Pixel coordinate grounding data

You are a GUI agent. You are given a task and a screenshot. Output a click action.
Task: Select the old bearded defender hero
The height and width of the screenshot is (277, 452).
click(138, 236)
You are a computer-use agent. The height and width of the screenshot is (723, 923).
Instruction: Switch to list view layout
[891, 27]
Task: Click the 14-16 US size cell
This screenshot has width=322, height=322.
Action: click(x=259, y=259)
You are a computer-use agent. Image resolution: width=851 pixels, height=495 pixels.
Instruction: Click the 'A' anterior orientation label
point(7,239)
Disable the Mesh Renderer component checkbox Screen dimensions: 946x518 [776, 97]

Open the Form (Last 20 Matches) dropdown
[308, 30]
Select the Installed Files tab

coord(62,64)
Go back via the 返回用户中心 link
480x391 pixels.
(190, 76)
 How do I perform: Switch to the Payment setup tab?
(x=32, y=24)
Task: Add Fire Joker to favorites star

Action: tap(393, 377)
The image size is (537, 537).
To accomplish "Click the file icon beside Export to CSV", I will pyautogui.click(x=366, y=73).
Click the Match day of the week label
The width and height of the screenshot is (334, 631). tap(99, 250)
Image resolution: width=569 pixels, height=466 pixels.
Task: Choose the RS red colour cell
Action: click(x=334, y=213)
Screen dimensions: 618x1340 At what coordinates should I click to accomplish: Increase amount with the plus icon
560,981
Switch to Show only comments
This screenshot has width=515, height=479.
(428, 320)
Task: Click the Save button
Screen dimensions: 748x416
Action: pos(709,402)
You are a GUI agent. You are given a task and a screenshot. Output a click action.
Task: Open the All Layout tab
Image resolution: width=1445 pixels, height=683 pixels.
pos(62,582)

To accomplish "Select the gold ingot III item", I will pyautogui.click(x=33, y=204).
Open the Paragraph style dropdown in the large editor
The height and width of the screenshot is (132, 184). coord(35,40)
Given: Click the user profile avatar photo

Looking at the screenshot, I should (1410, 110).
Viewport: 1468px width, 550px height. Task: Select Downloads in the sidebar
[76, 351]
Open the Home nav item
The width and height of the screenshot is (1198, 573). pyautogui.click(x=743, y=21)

YOUR OBJECTIVE: With "computer" as the string to find, copy every line of the records that holds it.

WRITTEN SOLUTION:
You are a computer-use agent. The height and width of the screenshot is (723, 923).
You are a computer-use agent. Image resolution: width=851 pixels, height=495 pixels.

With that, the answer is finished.